Anybody who wrote a book claiming that every straight man wants the exact same thing out of life – and that he’s lying or deluded if he claims otherwise – would be laughed  out of the publishers office. Write it about women and you’ve got yourself a book-and-movie deal.

…And on the subject of Cambodia, below is a link to an article (much, much better than mine) on the bizarre death of Scottish Pol Pot apologist Malcolm Caldwell:

http://www.guardian.co.uk/lifeandstyle/2010/jan/10/malcolm-caldwell-pol-pot-murder

For all I know Caldwell may have been brilliant, but on the subject of Cambodia he was the worst kind of pseudo-academic. When presented with a mountain of evidence pointing one way, and next to no evidence pointing the other, he chose to go the no-evidence route for purely ideological reasons. See also: Holocaust denial, creationism, anti-vaccinationists.

Ultimately, all that made him unusual was that he paid for it.

My brain and I didn’t get an awful lot done in 2009 – for much of the year it was busy throwing tantrums while I fed it booze to calm it down. But toward the end I did succeed in selling an article to the wonderful New Internationalist:

http://www.newint.org/features/special/2009/11/26/year-thirty/

This writing thing rarely feels worthwhile, but seeing my article go up was one of those moments where it seems right.
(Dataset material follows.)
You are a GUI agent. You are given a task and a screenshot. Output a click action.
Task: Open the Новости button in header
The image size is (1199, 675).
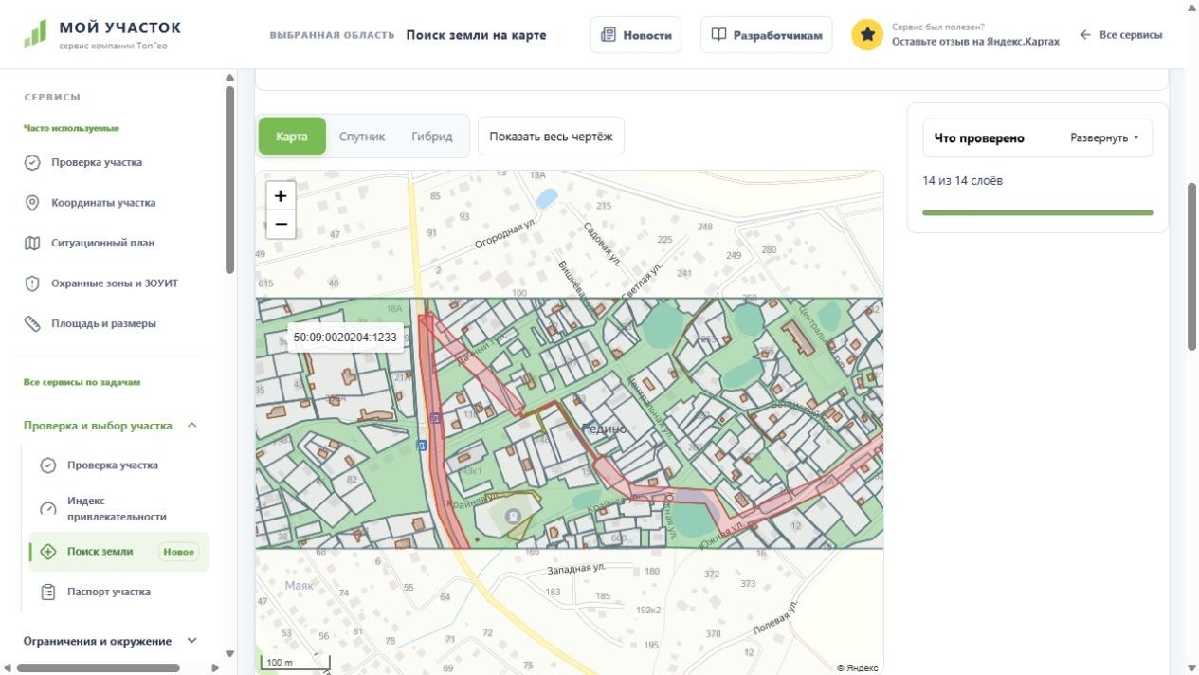(636, 35)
I kissed the cheque when it arrived.

I read my first essay by David Foster Wallace the other day and, inevitably, fell for his amazing  style and intelligence.  If you only ever read one piece by Wallace (unlikely), make it Consider the Lobster, a piece he wrote for Gourmet magazine in 2004. It starts off as a travelogue before warping into a sort of philisophical exploration of meat eating. Even the footnotes are head-spinning:

14 Is it significant that “lobster,” “fish,” and “chicken” are our culture’s words for both the animal and the meat, whereas most mammals seem to require euphemisms like “beef” and “pork” that help us separate the meat we eat from the living creature the meat once was? Is this evidence that some kind of deep unease about eating higher animals is endemic enough to show up in English usage, but that the unease diminishes as we move out of the mammalian order? (And is “lamb”/“lamb” the counterexample that sinks the whole theory, or are there special, biblico-historical reasons for that equivalence?)
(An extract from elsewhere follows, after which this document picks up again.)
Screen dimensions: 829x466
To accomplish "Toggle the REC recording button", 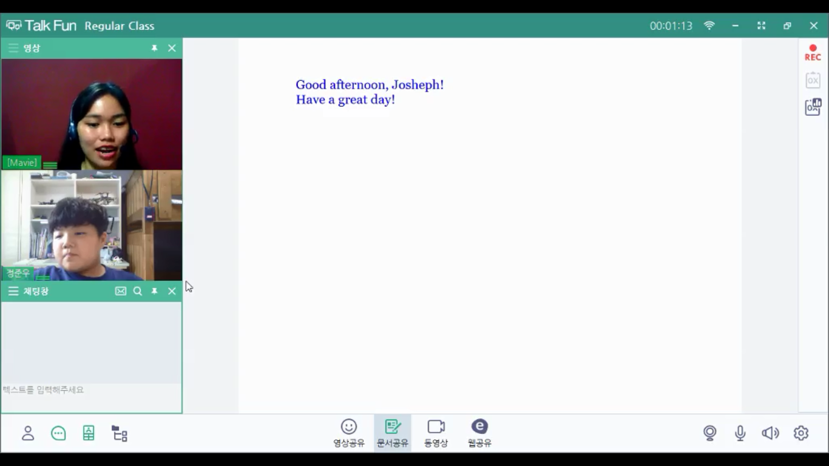I will [x=813, y=53].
I made my annual visit home over the Christmas holidays, and stayed in my old room at my parent’s house. There aren’t many of my old belongings left in there now, six years after I left the country, but I still have an full bookshelf which is literally buckling under the weight of all the novels and textbooks on it. Each year I pick as many books from the old shelf as I can fit into my suitcase and take them with me – at this rate I should have all of my books in the one house within about ten years.

Shortly after arriving at my parent’s house this time around I was looking over the contents of that health-and-safety hazard of a bookshelf, when something struck me:

I’ve lost my mind.

Not in the sense that I was no longer sane, but in the sense that I was no longer thinking. Post grad-school, my mind had grown flabby and weak, obsessed with workday dramas and dreary relationship problems to the detriment of everything else.  The evidence of mental decline was right there on the collapsing shelf – sharing a row with several dull-but-important critical theory texts and two classic works on feminism was the only recently-purchased book on the entire shelf:  a copy of He’s Just Not That Into You.

I want my mind back.

So I made it my New Year’s resolution to re-engage with the world of big ideas, to think and to challenge myself and anybody else I can convince to listen for a minute. This blog is a part of that effort, and I’ll be using it to publish my own work, to link to articles and essays by far better writers than myself, and occasionally to howl impotently at the world.